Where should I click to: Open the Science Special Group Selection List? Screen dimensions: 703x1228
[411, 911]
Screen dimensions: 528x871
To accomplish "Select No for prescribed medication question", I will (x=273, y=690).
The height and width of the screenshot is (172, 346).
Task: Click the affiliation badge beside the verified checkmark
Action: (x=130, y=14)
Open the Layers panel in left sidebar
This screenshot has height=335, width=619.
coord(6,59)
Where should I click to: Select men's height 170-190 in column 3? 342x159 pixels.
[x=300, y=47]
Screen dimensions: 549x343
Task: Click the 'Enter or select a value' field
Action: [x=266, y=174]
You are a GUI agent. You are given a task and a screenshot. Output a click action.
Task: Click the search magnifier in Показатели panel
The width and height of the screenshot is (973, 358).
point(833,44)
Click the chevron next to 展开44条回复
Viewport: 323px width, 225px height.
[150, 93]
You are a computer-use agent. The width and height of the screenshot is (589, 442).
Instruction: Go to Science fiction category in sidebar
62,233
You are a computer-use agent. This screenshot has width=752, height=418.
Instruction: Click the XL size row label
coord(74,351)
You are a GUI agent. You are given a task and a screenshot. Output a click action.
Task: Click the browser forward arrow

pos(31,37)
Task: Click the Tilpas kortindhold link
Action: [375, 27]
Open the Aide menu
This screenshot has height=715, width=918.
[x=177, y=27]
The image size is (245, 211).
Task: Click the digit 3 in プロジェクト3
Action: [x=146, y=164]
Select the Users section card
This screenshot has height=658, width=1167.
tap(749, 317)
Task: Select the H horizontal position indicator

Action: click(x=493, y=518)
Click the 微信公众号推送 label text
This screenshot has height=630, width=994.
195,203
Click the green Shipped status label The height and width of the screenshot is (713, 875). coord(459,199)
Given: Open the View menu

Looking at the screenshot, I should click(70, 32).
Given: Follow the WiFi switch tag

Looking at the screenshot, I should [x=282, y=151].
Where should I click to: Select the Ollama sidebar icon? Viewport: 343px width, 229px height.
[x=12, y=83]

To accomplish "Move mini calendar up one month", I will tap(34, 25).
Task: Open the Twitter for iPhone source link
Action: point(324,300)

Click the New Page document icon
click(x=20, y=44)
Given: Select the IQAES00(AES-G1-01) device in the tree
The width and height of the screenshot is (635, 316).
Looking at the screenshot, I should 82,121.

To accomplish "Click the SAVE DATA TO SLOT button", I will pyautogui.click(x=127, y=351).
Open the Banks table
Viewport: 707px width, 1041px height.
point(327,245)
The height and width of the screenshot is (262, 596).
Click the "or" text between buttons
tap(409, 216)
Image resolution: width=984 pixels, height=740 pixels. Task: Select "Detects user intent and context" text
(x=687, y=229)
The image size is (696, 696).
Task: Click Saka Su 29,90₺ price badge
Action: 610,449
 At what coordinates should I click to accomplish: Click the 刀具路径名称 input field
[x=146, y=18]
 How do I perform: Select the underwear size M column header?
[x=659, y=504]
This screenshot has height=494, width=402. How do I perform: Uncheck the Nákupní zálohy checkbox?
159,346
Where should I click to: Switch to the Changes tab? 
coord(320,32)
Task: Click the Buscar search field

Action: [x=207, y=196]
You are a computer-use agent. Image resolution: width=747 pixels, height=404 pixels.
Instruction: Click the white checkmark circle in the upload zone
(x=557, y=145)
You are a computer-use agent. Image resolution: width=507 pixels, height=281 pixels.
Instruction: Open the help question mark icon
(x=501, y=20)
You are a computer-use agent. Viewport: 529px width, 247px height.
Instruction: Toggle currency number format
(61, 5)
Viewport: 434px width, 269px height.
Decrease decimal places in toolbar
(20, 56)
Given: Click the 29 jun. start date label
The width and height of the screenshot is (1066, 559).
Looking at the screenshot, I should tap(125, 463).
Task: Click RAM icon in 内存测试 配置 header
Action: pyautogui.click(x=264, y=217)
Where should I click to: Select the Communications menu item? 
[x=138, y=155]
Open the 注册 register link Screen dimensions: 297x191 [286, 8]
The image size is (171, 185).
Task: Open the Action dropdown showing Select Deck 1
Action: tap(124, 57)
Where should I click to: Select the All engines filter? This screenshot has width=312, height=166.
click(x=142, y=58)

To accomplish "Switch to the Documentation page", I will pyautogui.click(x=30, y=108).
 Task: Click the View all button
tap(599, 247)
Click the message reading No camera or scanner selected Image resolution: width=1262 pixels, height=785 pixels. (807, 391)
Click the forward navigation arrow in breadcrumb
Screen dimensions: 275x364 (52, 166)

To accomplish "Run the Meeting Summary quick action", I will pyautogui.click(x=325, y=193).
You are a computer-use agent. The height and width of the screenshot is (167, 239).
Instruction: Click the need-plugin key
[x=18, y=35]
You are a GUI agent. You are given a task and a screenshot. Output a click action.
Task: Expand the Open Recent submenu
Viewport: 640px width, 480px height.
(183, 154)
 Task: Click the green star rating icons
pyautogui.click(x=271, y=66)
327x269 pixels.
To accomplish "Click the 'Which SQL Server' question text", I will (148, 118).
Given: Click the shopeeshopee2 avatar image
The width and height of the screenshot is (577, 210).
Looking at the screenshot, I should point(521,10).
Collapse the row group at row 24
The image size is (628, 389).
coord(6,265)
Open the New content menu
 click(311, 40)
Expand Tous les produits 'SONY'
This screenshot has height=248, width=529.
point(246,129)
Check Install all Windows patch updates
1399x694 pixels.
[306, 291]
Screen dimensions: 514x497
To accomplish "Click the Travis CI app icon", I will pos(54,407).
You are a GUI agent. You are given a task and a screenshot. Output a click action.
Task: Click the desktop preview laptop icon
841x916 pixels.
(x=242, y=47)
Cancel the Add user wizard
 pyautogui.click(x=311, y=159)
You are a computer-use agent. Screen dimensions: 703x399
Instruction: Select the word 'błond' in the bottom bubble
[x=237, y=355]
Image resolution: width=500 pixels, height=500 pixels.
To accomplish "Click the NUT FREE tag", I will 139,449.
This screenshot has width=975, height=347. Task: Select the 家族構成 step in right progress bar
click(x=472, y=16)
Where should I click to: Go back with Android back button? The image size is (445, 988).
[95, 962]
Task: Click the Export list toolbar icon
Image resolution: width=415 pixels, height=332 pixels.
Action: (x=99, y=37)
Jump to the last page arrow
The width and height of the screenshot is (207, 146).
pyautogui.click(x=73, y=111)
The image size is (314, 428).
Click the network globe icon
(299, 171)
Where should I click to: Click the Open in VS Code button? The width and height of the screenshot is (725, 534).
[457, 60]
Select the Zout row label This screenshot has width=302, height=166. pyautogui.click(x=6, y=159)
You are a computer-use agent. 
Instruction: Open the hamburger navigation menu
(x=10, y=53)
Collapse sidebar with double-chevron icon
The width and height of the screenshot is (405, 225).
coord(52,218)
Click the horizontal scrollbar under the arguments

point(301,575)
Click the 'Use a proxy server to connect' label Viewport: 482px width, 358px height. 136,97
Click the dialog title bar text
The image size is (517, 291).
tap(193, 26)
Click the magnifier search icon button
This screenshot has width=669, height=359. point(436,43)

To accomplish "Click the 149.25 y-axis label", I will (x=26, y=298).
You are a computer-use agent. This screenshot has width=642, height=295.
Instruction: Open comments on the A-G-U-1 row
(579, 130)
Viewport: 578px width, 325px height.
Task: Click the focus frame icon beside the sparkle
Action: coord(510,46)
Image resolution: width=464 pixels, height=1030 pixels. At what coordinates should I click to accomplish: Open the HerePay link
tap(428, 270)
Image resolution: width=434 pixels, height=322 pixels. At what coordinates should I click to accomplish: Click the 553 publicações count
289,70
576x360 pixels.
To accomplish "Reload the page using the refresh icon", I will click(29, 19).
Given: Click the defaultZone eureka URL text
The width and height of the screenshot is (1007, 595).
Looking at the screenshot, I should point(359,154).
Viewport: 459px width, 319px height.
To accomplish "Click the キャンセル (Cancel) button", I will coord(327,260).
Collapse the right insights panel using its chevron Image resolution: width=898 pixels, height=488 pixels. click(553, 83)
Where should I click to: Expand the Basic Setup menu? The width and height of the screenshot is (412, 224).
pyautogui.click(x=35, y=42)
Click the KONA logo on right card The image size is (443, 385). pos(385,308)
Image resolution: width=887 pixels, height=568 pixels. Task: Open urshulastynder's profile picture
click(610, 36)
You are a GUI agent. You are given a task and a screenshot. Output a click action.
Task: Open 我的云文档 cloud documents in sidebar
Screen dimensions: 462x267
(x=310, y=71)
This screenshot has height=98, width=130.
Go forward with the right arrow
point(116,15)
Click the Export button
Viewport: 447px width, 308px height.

^^^^^^^^

### TASK OBJECTIVE
Where a line of the listing holds the string "computer", copy that line.

### SOLUTION
You are a computer-use agent. The width and height of the screenshot is (589, 442).
You are a computer-use agent. This screenshot has width=752, height=418.
You are a computer-use agent. Image resolution: width=747 pixels, height=404 pixels.
You are a computer-use agent. Image resolution: width=507 pixels, height=281 pixels.
You are a computer-use agent. Viewport: 529px width, 247px height.
You are a computer-use agent. The height and width of the screenshot is (167, 239).
You are a computer-use agent. Screen dimensions: 703x399
You are a computer-use agent. 
You are a computer-use agent. This screenshot has width=642, height=295.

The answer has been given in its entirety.